### ÜBUNGSAUFGABE 1
Welche Programme laufen laut Text bei Kyuubi1337 auf dem zweiten Monitor?
### ÜBUNGSAUFGABE 2
Stimmen diese Aussagen mit dem Text überein? Antworte jeweils mit Ja oder Nein und zitiere die entscheidenden Worte.
(a) Der Durchlauf von Spybot hat etwas gefunden.
(b) Das Problem tritt auch auf, wenn der zweite Monitor ausgeschaltet ist.
(c) Bei Minecraft landet man dabei im Menü.
### ÜBUNGSAUFGABE 3
Gib den Abschnitt des Textes von „Ein Durchlauf eines“ bis einschließlich „zweiten zB TS?)“ wortgetreu aus.

### TEXT

Könnt ihr mir da helfen? :/


----------



## Incredible Alk (5. Mai 2015)

Schon mal nach netter Malware/Trojaner gesucht die deine Konkurrenz nutzen könnte um dich aus dem Spiel zu werfen? 

Ein Durchlauf eines aktuellen AV-Programmes (und bei der Gelegenheit vielleicht auch Spybot SpyBot - Search & Destroy - Download - CHIP) könnte was zu Tage fördern.


----------



## O815Gamer (5. Mai 2015)

Hast du mehrere Monitore angeschlossen und spielst LoL im Vollbildmodus? (also Vollbildmodus auf einem Monitor, auf einem zweiten zB TS?)


----------



## Kyuubi1337 (5. Mai 2015)

Hab den Spybot durchlaufen lassen, aber sagt nichts.
Ja, habe einen 2. Monitor an mit Spotify und TS am laufen.
Allerdings hab ichs mal ohne versucht sprich ihn ausgeschalten, passierte allerdings immer noch


----------



## O815Gamer (5. Mai 2015)

Spiel mal ne Runde LoL im Fenstermodus.  Dann schauen wir obs daran liegt...


----------



## Kyuubi1337 (5. Mai 2015)

Hab jetzt mal was getestet, ähnliches passiert auch mit minecraft (Fenstermodus)
Da allerdings werde ich nur in das Menü transportiert. (Dazu drückt man eigentlich nur ESC)
Auch wenn ich überhaupt nichts mache passiert es bei beiden games.


----------



## iReckyy (5. Mai 2015)

(Gesammelte Dateneinträge)
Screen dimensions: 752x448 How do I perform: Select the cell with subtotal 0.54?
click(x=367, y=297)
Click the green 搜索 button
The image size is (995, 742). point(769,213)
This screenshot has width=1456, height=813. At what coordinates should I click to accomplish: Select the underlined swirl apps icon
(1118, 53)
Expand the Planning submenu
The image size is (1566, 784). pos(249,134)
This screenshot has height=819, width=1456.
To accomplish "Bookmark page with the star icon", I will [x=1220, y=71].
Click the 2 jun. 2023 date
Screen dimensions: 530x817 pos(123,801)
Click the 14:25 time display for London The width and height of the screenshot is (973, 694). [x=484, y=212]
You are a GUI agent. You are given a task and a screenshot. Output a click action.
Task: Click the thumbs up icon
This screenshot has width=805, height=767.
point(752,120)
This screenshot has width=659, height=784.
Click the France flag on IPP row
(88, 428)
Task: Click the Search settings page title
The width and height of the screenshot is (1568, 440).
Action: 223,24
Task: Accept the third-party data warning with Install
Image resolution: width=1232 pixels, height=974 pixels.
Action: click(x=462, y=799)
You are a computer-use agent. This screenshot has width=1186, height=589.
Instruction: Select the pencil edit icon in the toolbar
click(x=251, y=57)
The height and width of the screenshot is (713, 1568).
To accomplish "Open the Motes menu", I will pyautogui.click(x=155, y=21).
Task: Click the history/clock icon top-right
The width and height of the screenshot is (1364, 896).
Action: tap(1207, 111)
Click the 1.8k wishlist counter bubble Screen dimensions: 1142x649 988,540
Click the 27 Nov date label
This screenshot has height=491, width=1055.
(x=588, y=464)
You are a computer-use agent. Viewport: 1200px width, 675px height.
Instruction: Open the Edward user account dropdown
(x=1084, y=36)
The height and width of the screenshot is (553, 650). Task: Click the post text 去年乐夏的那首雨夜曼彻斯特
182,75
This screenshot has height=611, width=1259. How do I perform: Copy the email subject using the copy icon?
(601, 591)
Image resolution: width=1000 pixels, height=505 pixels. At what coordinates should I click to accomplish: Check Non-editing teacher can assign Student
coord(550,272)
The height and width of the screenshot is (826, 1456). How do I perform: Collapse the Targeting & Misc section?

### LÖSUNG 1
Spotify und TS.

### LÖSUNG 2
(a) Nein: „Hab den Spybot durchlaufen lassen, aber sagt nichts.“
(b) Ja: „Allerdings hab ichs mal ohne versucht sprich ihn ausgeschalten, passierte allerdings immer noch“
(c) Ja: „Da allerdings werde ich nur in das Menü transportiert.“

### LÖSUNG 3
Ein Durchlauf eines aktuellen AV-Programmes (und bei der Gelegenheit vielleicht auch Spybot SpyBot - Search & Destroy - Download - CHIP) könnte was zu Tage fördern.


----------



## O815Gamer (5. Mai 2015)

Hast du mehrere Monitore angeschlossen und spielst LoL im Vollbildmodus? (also Vollbildmodus auf einem Monitor, auf einem zweiten zB TS?)